Les seuls signes de nervosité dans la capitale de l’insurrection libyenne sont les fréquentes algarades entre jeunes gens et des tirs sporadiques qui résonnent jour et nuit, les deux pour des motifs tout aussi obscurs.
La progression des forces loyales à Kadhafi ces derniers jours dans le fond du golfe de Syrte n’a pas déclenché de panique. La reprise des terminaux pétroliers de Ras Lanouf en fin de semaine dernière, puis de Brega au cours du week-end aurait pourtant dû commencer à affoler la population de la capitale de la révolution libyenne.
« Nous nous sommes repliés, c’est vrai, mais c’est une manœuvre normale dans une guerre du désert », explique Moustapha Gheniani, l’un des porte-parole du Conseil national provisoire de transition. « Kadhafi ne dispose pas de beaucoup d’avions, et n’a que quelques milliers de soldats. Rien de suffisant pour tenir le terrain. Encore moins pour menacer Benghazi », dit-il. « Sa seule capacité est d’effrayer les gens avec ses raids aériens.

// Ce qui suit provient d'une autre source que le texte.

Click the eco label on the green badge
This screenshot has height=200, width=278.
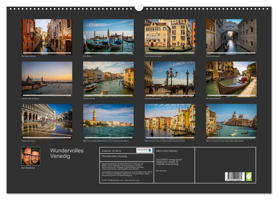[x=249, y=179]
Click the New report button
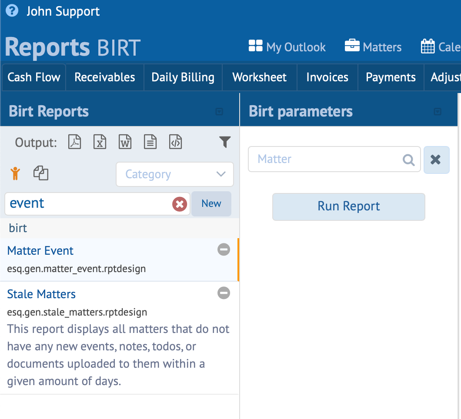Image resolution: width=461 pixels, height=419 pixels. click(x=211, y=204)
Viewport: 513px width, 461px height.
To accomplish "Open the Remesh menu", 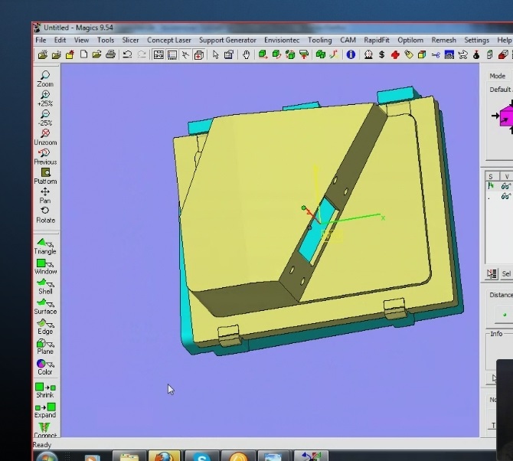I will point(443,40).
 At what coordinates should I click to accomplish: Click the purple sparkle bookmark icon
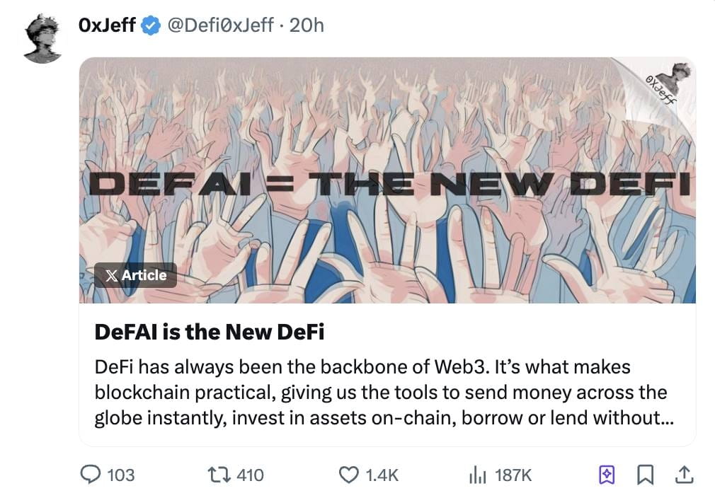tap(606, 475)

C’est pour cela que nous avons besoin d’une zone d’exclusion aérienne. »
« Ses lignes de ravitaillement sont trop étendues. Il recherche un match nul. Et à montrer au monde qu’il reprend le contrôle la situation. Il a contrôlé ce pays pendant des années avec une poignée de fidèles, et une absence totale de scrupules. C’est ce qu’il fait encore », estime Moustapha Gheniani. « Mais il est fini. La seule question est de savoir combien de temps il va pouvoir encore tenir, et quels dégâts il va encore pouvoir commettre. »
Moustapha Gheniani continue à considérer Ajdabiya comme une position militaire. Même si sur le terrain, les quelques dispositions prises à l’entrée de la ville, avec de vieux blindés embossés en ligne autour d’une double arche métallique visible à des kilomètres à la ronde, parfait repère pour un réglage d’artillerie, ainsi que l’absence de seconde ligne ou d’obstacles antichars fait un peu douter du sérieux de l’affaire. Sans parler d’éventuelles défenses de Benghazi. « Les journalistes ne voient qu’une petite partie des choses », dit le porte-parole révolutionnaire. « Nous avons aussi des soldats entraînés, qui manœuvrent dans le désert. »

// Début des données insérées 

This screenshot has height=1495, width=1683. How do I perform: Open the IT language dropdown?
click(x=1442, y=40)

Le discours officiel de l’insurrection rappelle par son déni de la réalité ceux de Kadhafi. Tantôt promettant un bain de sang, tantôt niant tout soulèvement, Kadhafi, moins fou qu’il n’y paraît, ne fait que montrer sa détermination. Les insurgés lui répondent de la même façon.
Ce qui n’est pas totalement dépourvu de sens. Le succès ou l’échec de la révolte n’est pas une affaire de conquête militaire de kilomètres de désert, comme à l’époque où l’Afrikakorps de Rommel et les Britanniques faisaient le va-et-vient le long de la même route désertique, perdant d’un seul coup des centaines de kilomètres de sable avant de les regagner lors de l’offensive suivante. Mais plutôt de l’affrontement de deux volontés, celle du vieux dictateur prêt à tout pour conserver son pouvoir, et des révolutionnaires décidés à le renverser.
Malgré les morts, bien réels ceux-là, et l’importance de certains verrous stratégiques ou d’infrastructures pétrolières, l’issue de la révolution libyenne dépend avant tout de la capacité de l’un ou de l’autre camp à imposer sa vision de la réalité. Et à faire basculer les attentistes dans une lutte où le découragement est la seule véritable défaite.